**Requirement 1**
In the Medicaid planning excerpt, what is Florida's 2025 asset limit for the non-applicant spouse when only one spouse applies?
**Requirement 2**
Carry the Medicaid planning excerpt forward, beginning right after its final sentence.

**Page extract**
────────────────

During the estate planning process, many people recognize that they may need long-term care someday. Unfortunately, most health insurance policies and Medicare do not come with long-term care coverage, and the cost of nursing homes and similar facilities can be exorbitant.

However, if you can qualify for Medicaid, you may be eligible for long-term care benefits. Medicaid planning involves managing your assets and income to make sure that you qualify for Medicaid coverage.

If you need to reduce your total assets to qualify, you can’t just give your money away one day and apply for Medicaid the next. By planning ahead, though, you can strategically lower your net worth so you qualify by the time you need long-term care. But how much money can you give away and still qualify for Medicaid? Here’s a closer look.

Understanding Medicaid Gifting and Eligibility

In Florida and elsewhere, there are strict income and asset limits for Medicaid eligibility. Medicaid is a program for medically needy people, so these limits are lower than you might think.

Florida has different income and asset limits for each type of Medicaid applicant. For a single person applying for a nursing home or long-term care program, the 2025 limits are as follows:

  • Income Limit: $2,901 per month
  • Asset Limit: $2,000

The 2025 limits are different for married couples with both spouses applying:

  • Income Limit (Total): $5,802 per month
  • Income Limit (Each Spouse Separately): $2,901 per month
  • Asset Limit: $3,000

These are the 2025 limits if you’re married with only one spouse applying for Medicaid:

  • Income Limit (Applicant): $2,901 per month
  • Asset Limit (Applicant): $2,000
  • Asset Limit (Non-Applicant): $157,920

Medicaid considers some assets to be exempt from the asset limit. Generally, these include your home, car, home furnishings, and personal belongings.

────────────────

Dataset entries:
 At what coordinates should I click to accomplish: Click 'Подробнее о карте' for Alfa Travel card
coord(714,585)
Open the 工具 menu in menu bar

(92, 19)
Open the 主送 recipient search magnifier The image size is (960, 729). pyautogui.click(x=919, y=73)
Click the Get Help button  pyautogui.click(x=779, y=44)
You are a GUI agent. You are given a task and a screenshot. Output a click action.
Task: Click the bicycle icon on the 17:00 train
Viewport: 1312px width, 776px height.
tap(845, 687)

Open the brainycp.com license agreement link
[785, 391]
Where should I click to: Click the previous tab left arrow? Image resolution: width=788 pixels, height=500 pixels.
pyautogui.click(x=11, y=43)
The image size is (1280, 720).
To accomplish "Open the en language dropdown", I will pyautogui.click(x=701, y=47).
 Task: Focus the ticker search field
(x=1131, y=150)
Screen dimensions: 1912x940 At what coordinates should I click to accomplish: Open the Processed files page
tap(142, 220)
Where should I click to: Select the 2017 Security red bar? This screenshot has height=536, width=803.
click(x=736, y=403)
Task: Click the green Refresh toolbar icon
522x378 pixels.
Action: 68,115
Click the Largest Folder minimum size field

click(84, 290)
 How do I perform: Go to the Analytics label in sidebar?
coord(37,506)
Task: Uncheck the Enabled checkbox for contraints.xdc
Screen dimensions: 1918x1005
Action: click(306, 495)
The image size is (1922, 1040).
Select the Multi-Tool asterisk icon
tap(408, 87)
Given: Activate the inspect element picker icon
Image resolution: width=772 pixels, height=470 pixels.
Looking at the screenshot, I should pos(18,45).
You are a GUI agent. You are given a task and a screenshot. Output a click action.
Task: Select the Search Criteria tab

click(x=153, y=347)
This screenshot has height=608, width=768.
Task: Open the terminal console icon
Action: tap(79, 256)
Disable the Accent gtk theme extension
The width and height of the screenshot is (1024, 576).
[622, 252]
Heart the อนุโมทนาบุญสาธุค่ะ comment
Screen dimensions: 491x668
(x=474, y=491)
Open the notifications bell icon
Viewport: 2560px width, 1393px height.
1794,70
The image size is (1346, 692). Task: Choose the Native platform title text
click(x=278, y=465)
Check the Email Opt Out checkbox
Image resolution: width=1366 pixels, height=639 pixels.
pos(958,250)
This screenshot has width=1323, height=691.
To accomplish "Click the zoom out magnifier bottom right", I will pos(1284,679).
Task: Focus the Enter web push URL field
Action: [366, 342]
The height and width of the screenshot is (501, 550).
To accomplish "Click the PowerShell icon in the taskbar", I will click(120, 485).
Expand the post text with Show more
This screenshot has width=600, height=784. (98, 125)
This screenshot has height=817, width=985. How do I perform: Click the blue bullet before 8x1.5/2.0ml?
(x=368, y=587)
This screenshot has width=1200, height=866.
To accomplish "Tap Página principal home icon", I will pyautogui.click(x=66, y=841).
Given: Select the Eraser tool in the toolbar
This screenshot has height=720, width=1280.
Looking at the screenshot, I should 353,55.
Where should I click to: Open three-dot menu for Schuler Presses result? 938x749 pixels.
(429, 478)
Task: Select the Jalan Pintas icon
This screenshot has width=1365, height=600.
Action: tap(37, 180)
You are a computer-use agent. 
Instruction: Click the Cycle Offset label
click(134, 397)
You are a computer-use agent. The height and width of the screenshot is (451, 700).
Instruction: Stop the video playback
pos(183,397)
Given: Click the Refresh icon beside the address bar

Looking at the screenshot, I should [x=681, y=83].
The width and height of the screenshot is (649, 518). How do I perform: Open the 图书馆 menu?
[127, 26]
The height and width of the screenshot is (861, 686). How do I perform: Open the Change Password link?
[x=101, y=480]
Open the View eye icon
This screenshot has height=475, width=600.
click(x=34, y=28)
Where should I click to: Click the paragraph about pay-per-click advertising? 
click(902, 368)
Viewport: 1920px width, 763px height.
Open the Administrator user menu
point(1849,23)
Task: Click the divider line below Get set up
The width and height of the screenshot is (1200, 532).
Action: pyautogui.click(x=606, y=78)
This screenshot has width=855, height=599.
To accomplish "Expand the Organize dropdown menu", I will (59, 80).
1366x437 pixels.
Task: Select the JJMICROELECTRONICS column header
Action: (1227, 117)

────────────────

**Expected output 1**
$157,920.

**Expected output 2**
However, even with these exemptions, the Medicaid asset limits are so low that many potential applicants don’t qualify. To meet these limits, many people consider giving some of their savings to loved ones.

Does gifting help Medicaid eligibility? It can, but not if it happens during the Medicaid “lookback period.”

When you apply for Medicaid, the state of Florida will look closely at any gifts or asset transfers completed during the five-year period prior to your application.

The government conducts this review to ensure that you haven’t given your assets away just to qualify for Medicaid’s long-term care benefits. If there were no lookback period, it would be easy for those of substantial wealth to qualify for care they could easily afford themselves.

Medicaid defines a “gift” as any asset transfer where you received less than fair market value in exchange. For example, if you sell a fairly new luxury car to a friend for $1,000, that would count as a gift.

Gifting for Medicaid eligibility may be possible if you plan ahead. If you’re wondering, “How much money can you give away and still qualify for Medicaid?” you should know that while there isn’t a dollar limit on the assets you can give away, there is a time constraint. If you need to give away assets to qualify for a Medicaid program, you must do so more than five years before you apply for Medicaid.

The Medicaid Lookback Period and Transfer Penalties

What happens if you exceed asset transfer limits for Medicaid in FL during the lookback period? Fortunately, you don’t permanently lose Medicaid eligibility. However, you’ll be subject to a transfer penalty that disqualifies you from receiving Medicaid for a certain period of time.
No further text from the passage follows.